» Your objective:
Copy out the entries below word for word, from the line containing "Task: Open the LinkedIn social media icon" through the line containing "Action: tap(48, 205)", with both of those lines included.

## START Raw data

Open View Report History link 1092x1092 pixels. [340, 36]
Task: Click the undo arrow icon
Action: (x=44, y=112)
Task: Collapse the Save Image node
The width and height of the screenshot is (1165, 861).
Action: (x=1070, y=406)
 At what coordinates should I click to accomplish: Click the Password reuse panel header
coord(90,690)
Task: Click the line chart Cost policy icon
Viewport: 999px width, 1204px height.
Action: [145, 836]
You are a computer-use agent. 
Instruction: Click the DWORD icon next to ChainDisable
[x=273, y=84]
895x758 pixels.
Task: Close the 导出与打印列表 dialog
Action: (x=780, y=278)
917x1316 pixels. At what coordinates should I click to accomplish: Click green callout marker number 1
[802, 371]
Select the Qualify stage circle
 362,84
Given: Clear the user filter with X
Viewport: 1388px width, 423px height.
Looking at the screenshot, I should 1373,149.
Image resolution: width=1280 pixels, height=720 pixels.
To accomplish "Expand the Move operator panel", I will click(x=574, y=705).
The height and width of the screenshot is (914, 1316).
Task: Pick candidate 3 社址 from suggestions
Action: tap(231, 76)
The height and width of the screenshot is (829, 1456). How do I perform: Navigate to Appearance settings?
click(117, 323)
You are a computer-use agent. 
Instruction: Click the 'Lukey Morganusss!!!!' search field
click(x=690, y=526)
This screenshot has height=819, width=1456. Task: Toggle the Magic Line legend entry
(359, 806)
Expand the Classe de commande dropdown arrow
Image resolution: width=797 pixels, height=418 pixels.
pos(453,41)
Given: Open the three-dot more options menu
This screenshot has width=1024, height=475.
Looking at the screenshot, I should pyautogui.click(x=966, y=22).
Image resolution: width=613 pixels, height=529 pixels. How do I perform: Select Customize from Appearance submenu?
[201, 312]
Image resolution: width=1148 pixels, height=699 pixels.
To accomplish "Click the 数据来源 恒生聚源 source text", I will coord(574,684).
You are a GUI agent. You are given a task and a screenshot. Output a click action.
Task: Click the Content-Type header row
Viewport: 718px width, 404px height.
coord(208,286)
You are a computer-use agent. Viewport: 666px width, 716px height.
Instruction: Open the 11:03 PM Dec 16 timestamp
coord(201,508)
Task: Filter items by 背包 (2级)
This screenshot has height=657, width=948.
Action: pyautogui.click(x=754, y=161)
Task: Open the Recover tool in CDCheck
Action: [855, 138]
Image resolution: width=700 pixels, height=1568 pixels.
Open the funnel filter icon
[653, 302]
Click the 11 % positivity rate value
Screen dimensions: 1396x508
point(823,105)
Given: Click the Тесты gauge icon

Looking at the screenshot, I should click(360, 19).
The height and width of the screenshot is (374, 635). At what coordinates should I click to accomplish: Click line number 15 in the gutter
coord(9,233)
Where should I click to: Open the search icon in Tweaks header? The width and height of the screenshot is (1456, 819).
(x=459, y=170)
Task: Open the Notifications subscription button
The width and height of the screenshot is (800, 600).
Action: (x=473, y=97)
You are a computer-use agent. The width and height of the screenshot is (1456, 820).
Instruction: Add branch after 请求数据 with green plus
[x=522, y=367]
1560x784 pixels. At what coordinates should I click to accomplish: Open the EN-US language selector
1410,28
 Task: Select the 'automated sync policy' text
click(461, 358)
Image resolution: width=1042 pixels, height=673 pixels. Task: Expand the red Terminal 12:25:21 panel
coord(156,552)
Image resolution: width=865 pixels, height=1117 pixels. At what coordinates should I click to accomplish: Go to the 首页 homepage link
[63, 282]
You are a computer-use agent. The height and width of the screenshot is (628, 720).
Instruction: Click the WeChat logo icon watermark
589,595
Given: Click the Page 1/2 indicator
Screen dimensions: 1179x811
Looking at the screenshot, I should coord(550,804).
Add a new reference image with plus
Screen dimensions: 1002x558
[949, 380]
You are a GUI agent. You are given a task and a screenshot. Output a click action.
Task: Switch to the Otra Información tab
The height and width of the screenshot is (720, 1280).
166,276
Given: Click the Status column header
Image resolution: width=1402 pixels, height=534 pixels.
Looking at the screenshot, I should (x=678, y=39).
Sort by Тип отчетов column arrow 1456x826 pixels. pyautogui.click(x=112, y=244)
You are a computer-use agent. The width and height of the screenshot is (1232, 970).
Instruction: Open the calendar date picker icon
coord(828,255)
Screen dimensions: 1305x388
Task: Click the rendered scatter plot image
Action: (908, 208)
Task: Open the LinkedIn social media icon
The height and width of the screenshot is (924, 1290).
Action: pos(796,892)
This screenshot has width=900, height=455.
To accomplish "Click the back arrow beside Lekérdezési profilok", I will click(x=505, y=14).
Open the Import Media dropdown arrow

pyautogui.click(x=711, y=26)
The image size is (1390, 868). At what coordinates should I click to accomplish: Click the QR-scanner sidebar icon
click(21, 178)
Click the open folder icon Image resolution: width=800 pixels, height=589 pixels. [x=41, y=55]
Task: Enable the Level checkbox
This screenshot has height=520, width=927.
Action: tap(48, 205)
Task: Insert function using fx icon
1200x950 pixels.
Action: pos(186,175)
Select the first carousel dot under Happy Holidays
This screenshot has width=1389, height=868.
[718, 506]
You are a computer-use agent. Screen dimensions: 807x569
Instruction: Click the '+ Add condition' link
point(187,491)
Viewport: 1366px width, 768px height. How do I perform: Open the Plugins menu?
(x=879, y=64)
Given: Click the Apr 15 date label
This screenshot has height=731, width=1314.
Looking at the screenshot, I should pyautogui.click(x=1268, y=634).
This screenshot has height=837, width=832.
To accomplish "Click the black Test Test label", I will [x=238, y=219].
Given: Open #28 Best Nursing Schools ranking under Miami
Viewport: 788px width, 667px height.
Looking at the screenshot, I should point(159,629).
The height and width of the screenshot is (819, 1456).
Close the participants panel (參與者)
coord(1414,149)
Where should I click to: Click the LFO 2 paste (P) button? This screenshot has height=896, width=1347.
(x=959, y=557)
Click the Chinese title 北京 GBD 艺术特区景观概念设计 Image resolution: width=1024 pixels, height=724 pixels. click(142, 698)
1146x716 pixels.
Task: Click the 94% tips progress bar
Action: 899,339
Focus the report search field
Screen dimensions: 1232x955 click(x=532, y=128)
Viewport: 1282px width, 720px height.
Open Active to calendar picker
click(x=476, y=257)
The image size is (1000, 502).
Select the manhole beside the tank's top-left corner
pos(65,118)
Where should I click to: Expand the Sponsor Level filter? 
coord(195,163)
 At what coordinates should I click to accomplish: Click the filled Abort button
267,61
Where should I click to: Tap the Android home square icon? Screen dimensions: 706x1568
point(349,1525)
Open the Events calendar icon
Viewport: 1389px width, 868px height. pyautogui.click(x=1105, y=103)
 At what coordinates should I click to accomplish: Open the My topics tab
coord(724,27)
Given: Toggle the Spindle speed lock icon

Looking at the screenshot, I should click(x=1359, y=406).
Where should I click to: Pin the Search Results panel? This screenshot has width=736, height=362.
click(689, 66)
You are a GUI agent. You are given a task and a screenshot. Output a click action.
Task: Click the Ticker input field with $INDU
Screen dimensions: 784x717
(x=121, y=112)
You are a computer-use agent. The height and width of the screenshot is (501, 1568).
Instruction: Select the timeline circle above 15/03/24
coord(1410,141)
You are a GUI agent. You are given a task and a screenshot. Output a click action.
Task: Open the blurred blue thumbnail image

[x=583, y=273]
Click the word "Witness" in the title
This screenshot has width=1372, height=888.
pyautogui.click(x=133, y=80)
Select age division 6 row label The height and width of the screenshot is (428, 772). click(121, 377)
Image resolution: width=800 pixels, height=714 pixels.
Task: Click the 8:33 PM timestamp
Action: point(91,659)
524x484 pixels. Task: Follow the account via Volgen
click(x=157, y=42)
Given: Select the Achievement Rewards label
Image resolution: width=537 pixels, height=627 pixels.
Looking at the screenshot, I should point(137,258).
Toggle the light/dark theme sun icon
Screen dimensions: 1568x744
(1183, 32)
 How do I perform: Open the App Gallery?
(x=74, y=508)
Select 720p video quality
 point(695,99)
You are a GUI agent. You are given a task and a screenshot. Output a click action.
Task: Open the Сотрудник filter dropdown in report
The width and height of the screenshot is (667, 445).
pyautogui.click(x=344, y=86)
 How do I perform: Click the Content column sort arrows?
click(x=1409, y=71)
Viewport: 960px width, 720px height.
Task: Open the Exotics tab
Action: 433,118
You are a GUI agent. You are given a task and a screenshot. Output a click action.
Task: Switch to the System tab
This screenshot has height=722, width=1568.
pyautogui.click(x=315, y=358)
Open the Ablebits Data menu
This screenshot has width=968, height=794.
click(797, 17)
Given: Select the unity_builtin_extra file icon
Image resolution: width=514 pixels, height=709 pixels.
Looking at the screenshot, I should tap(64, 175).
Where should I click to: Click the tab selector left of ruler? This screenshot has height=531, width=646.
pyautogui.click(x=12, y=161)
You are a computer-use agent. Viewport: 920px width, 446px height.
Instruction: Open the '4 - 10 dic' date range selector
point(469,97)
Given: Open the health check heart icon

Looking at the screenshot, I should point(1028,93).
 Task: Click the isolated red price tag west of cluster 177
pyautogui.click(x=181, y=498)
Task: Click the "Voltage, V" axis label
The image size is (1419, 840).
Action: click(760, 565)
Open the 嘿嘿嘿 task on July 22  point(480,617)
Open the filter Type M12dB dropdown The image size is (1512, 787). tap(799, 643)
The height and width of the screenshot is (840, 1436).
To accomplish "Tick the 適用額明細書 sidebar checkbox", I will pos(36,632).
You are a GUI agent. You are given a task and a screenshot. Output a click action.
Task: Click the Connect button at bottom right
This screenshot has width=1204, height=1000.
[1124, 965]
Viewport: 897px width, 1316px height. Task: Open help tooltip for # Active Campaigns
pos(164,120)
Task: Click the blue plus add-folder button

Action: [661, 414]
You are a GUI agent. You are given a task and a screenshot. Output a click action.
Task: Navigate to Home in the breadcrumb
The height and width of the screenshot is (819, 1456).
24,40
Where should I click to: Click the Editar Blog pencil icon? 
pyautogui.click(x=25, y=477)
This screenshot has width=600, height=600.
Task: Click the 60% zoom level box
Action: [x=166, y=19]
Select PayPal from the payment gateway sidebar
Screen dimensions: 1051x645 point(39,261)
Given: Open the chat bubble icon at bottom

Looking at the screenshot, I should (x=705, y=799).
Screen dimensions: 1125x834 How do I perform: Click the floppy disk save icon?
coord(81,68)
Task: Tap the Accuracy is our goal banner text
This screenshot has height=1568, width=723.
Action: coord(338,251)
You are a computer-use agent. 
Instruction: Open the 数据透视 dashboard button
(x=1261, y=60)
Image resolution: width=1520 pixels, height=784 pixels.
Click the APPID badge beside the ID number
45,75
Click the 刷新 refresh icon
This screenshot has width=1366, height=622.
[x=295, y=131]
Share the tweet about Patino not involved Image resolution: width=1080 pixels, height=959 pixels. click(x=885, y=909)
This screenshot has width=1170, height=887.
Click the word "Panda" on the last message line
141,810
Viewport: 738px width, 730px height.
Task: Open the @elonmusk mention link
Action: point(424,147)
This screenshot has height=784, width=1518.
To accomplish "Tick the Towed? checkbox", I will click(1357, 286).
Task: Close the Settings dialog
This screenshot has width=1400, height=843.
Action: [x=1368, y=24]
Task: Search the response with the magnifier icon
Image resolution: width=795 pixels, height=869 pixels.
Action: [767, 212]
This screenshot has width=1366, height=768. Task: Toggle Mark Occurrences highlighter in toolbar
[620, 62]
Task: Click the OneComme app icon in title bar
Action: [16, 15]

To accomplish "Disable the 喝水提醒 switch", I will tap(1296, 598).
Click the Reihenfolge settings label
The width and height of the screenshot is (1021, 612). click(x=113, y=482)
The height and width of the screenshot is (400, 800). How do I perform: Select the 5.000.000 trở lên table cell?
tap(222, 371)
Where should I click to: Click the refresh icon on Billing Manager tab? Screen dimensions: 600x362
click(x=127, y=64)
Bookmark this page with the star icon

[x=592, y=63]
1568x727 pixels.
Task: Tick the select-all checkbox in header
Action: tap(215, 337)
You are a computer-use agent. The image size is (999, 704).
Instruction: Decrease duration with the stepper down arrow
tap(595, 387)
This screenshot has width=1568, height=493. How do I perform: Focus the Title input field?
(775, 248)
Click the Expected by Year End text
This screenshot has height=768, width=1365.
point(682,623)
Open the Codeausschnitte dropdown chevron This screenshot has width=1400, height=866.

## END Raw data

» Reply:
Task: Open the LinkedIn social media icon
The height and width of the screenshot is (924, 1290).
Action: pos(796,892)
This screenshot has width=900, height=455.
To accomplish "Click the back arrow beside Lekérdezési profilok", I will click(x=505, y=14).
Open the Import Media dropdown arrow

pyautogui.click(x=711, y=26)
The image size is (1390, 868). At what coordinates should I click to accomplish: Click the QR-scanner sidebar icon
click(21, 178)
Click the open folder icon Image resolution: width=800 pixels, height=589 pixels. [x=41, y=55]
Task: Enable the Level checkbox
This screenshot has height=520, width=927.
Action: tap(48, 205)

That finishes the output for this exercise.